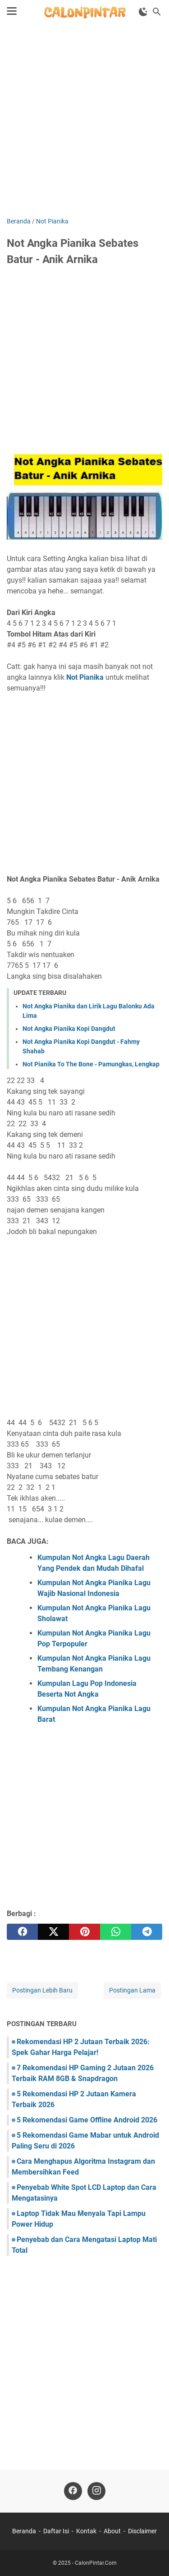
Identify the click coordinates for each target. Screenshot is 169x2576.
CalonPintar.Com (96, 2563)
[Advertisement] (84, 121)
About (112, 2531)
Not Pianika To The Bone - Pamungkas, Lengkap (91, 1064)
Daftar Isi (56, 2531)
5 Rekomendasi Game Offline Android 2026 (87, 2120)
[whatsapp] (115, 1932)
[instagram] (96, 2491)
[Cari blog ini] (156, 11)
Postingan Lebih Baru (42, 1990)
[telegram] (146, 1932)
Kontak (86, 2531)
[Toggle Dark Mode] (143, 11)
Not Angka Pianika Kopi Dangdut (69, 1028)
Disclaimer (142, 2531)
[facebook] (22, 1932)
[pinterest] (84, 1932)
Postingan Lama (132, 1990)
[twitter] (53, 1932)
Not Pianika (85, 677)
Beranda (24, 2531)
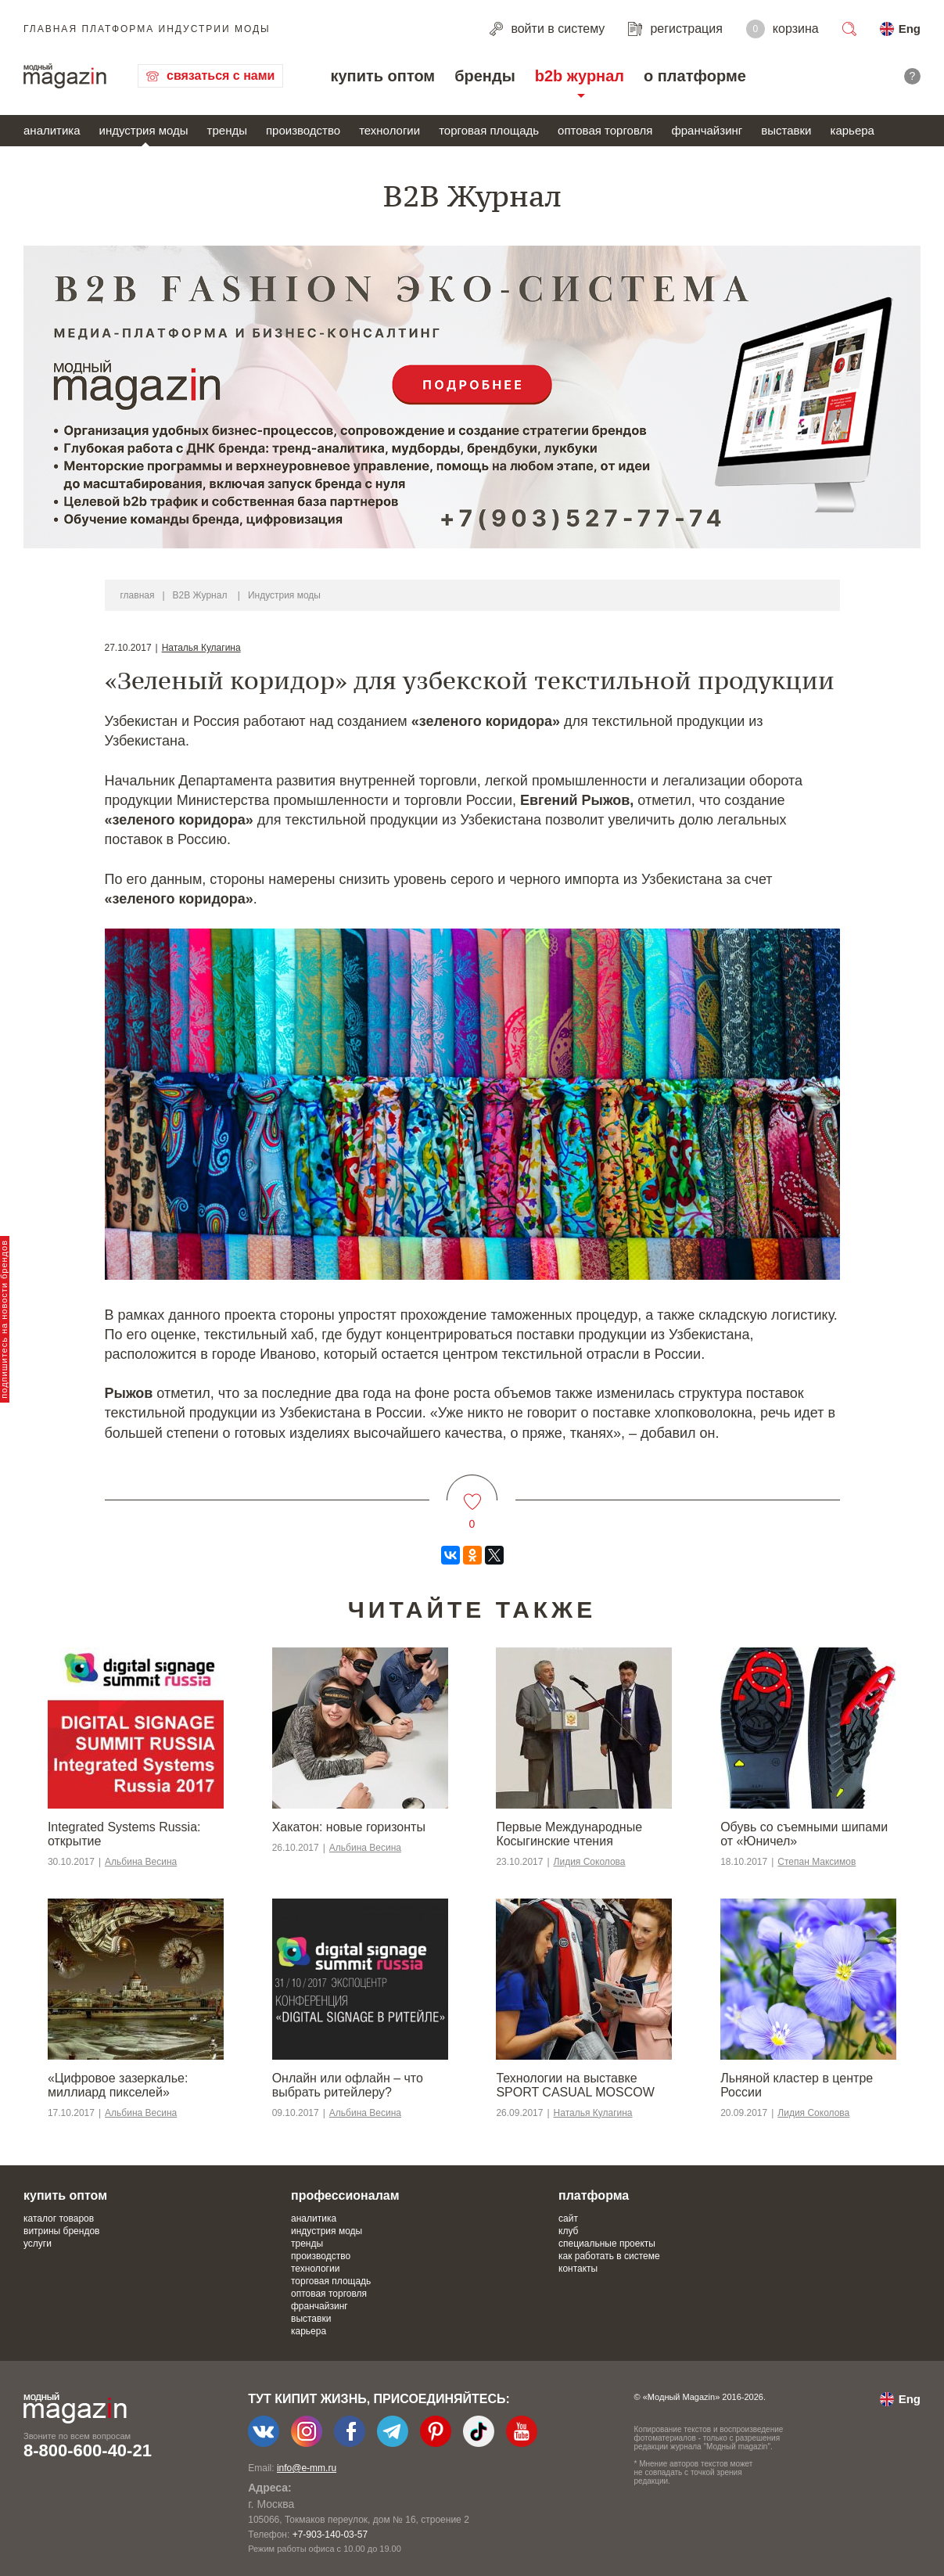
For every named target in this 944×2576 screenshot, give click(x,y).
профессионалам (345, 2195)
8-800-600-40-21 (87, 2450)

> Work to complete:
Copy every line above word for word, but leave out the pictures.

> Final result:
Identify the click coordinates for each target. Screenshot is 169x2576.
CalonPintar.Com (96, 2563)
[Advertisement] (84, 121)
About (112, 2531)
Not Pianika To The Bone - Pamungkas, Lengkap (91, 1064)
Daftar Isi (56, 2531)
5 Rekomendasi Game Offline Android 2026 (87, 2120)
[whatsapp] (115, 1932)
[instagram] (96, 2491)
[Cari blog ini] (156, 11)
Postingan Lebih Baru (42, 1990)
[telegram] (146, 1932)
Kontak (86, 2531)
[Toggle Dark Mode] (143, 11)
Not Angka Pianika Kopi Dangdut (69, 1028)
Disclaimer (142, 2531)
[facebook] (22, 1932)
[pinterest] (84, 1932)
Postingan Lama (132, 1990)
[twitter] (53, 1932)
Not Pianika (85, 677)
Beranda (24, 2531)
For every named target in this 944×2576 screenshot, give click(x,y).
профессионалам (345, 2195)
8-800-600-40-21 (87, 2450)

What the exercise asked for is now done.